Leena and Srinivasan [66] considered the dispersion of $Ti{O}_{2}$ nanoparticles in a 70:30 (% by weight) water-propylene-glycol mixture for $\phi $ within the range [0.1–0.8%]. The results demonstrated that the thermal conductivity of the nanofluids increased with the volume concentration and temperature and could be correlated. Interestingly, these authors discussed also the potential heat transfer benefits of using these nanofluids under laminar and turbulent flow conditions.

#### 2.4. Rheological Behaviour of Nanofluids

The dynamic viscosities $\mu $ of pure ethylene- and propylene-glycol are 21- and $57.6$-times higher than that of liquid water at $20{\phantom{\rule{3.33333pt}{0ex}}}^{\circ}$C, respectively (Table 3). It is now a well-known fact the addition of nanoparticles in these base fluids will accentuate that. For industrial applications where the HTF needs to be transported, it is a primary concern as the dynamic viscosity of the HTF will directly impact the pressure drop, and so the required pumping power to transport it. The dynamic viscosity is then certainly as critical as the thermal conductivity when choosing the appropriate nanofluid for a given engineering system. However, most of the published works to date have mainly focused their effort on the heat transfer part, and as shown in Table 5, fewer provided reliable data on the dynamic viscosity of EG- or PG-based nanofluids. Most authors still use general correlations to predict the rheological behaviour of PG-W- or EG-W-based nanofluids like the Brinkman equation:
or the viscosity-volume fraction correlation, which accounts for the Brownian motion:
where ${\mu}_{int}$ is the intrinsic viscosity equal to $2.5$ for uncharged spheres (Einstein’s correlation) and ${k}_{H}$ the coefficient accounting for the interaction between two colliding particles equal to $6.2$ (Batchelor’s model). This equation is considered as valid for stable suspensions up to $\phi =15\%$. Other correlations exist [25,32], but are mainly based on this last model with different values of ${\mu}_{int}$ and ${k}_{H}$. In the following subsections, only the specific correlations developed for EG-W- and PG-W-based nanofluids on an experimental basis will be presented.

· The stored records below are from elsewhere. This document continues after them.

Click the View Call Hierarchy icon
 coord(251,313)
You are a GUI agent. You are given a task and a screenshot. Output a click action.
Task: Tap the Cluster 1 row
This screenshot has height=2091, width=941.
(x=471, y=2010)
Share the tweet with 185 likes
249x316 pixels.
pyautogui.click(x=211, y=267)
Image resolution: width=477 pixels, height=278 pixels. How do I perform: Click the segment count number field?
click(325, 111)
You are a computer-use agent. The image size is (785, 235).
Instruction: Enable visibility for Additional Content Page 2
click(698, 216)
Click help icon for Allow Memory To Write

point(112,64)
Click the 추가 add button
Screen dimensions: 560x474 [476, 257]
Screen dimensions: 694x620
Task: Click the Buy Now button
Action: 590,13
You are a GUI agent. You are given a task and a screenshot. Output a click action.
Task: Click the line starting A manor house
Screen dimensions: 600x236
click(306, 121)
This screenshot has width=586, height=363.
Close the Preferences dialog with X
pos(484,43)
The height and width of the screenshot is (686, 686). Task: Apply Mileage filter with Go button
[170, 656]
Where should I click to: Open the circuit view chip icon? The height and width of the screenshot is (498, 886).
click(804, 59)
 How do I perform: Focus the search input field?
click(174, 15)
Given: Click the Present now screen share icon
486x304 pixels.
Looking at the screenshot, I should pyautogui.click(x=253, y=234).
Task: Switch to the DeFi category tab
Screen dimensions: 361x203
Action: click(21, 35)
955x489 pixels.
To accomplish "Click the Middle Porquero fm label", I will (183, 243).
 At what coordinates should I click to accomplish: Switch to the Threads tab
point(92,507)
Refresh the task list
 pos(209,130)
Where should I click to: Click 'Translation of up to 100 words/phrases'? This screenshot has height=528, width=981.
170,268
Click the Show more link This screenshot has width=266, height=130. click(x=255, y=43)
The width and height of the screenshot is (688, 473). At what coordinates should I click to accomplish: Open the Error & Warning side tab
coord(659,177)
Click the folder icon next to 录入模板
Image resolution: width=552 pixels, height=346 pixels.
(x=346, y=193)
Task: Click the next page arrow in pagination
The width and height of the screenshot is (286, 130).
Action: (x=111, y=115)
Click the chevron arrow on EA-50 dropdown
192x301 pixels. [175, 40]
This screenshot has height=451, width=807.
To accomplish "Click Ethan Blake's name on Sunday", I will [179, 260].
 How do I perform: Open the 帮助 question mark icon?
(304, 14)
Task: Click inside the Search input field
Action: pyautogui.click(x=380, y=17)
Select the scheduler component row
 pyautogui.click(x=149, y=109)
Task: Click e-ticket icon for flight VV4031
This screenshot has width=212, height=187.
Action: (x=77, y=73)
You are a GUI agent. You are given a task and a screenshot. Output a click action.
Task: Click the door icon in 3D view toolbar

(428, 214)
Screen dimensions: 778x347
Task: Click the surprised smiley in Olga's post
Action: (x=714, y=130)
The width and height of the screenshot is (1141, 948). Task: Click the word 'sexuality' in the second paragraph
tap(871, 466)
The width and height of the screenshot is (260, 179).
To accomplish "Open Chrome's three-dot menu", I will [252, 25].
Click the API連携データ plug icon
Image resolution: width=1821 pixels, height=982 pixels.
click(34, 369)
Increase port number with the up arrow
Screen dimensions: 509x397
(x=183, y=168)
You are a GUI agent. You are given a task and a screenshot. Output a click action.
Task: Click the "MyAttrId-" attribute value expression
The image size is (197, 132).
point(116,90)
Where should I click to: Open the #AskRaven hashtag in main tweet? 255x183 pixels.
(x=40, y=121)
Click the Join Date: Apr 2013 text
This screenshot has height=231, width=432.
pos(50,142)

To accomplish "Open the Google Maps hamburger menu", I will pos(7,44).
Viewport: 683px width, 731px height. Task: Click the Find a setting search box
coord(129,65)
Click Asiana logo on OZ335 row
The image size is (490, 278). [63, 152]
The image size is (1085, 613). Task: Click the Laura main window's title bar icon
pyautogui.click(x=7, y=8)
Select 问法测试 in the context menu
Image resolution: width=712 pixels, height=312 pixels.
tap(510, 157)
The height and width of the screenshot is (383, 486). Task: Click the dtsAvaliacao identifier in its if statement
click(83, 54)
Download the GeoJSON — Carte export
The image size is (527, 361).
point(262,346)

$${\mu}_{nf}={\mu}_{bf}\frac{1}{{(1-\phi )}^{2.5}}$$

$${\mu}_{nf}={\mu}_{bf}\left(1+{\mu}_{int}\phi +{k}_{H}{\phi}^{2}+O\left({\phi}^{3}\right)\right)$$

#### 2.4.1. Ethylene-Glycol-Based Nanofluids

Namburu et al. [73] proposed viscosity measurements of $Si{O}_{2}$ nanoparticles dispersed in an EG/water (60:40 by mass) mixture under sub-zero temperature operations. Their results showed that $\mathsf{\mu}$ decreased monotonously from $-35{\phantom{\rule{3.33333pt}{0ex}}}^{\circ}$C to $50{\phantom{\rule{3.33333pt}{0ex}}}^{\circ}$C whatever the nanoparticle concentration between $\phi =2$ and 10 vol.%. At $\phi $ = 6 vol.%, they showed also that the nanoparticle diameter had only a weak influence on the dynamic viscosity of the mixture within the range [20–100] nm. Similar measurements were also performed for $A{l}_{2}{O}_{3}$ nanoparticles (mean diameter of 53 nm) dispersed in a 60:40 EG/water mixture for $\phi $ = [1–10 vol.%]. Akbari et al. [69] considered the same type of nanoparticles (${d}_{np}$ = 20–30 nm), but dispersed in pure ethylene-glycol for $\phi \le $ 3 vol.% and T = [30–50 ${}^{\circ}$C]. The measurements showed that the $Si{O}_{2}$/EG nanofluid exhibited a Newtonian behaviour for all considered conditions. They noted that the dynamic viscosity increased by increasing the silica volume fraction and diminished as the temperature increased. This variation with temperature was expected since the dynamic viscosity of all pure liquids decreased with T. In their case, the viscosity increased by about $116\%$ by increasing the $Si{O}_{2}$ nanoparticle concentration from $0.1$–3 vol.% at $T=40{\phantom{\rule{3.33333pt}{0ex}}}^{\circ}$C as an example. They finally proposed a new correlation covering the whole range of operational parameters:

$$\frac{{\mu}_{nf}}{{\mu}_{bf}}=-24.81+3.23{T}^{0.08014}{e}^{1.838{\phi}^{0.002334}}-0.0006779{T}^{2}+0.024{\phi}^{3}$$

Chen et al. [52] studied the rheological behaviour of $Ti{O}_{2}$ nanoparticles (${d}_{np}=25$ nm) in pure ethylene-glycol for $\phi $ from $0.5$–8 wt.%. After dispersing the nanoparticles into the base fluid, agglomerates were formed, and then, an ultrasonication treatment was done. Finally, they obtained a very stable nanofluid for over two months with nanoparticle diameters between 70 and 100 nm. They found that the $Ti{O}_{2}$-EG nanofluid exhibited a Newtonian behaviour over a shear rate range between $0.5$ and ${10}^{4}$ s${}^{-1}$ and temperature varying between $20{\phantom{\rule{3.33333pt}{0ex}}}^{\circ}$C and $60{\phantom{\rule{3.33333pt}{0ex}}}^{\circ}$C. They noted that the nanofluid viscosity depended strongly on temperature and nanoparticle concentration, as shown in Figure 4. $\mathsf{\mu}$ is a decreasing function of T in a logarithmic way and increases with $\phi $ following a second-order polynomial. For instance, adding 8 wt.% $Ti{O}_{2}$ nanoparticles increases the EG viscosity by 22.75%. They stated that the agglomeration phenomenon could be one of the key parameters responsible for the increase in viscosity. Their results compare fairly well with the following empirical correlation based on the aggregate diameter ${d}_{agg}$:
where the value $0.605$ represents the maximum packing factor and ${d}_{agg}=3.34{d}_{np}$.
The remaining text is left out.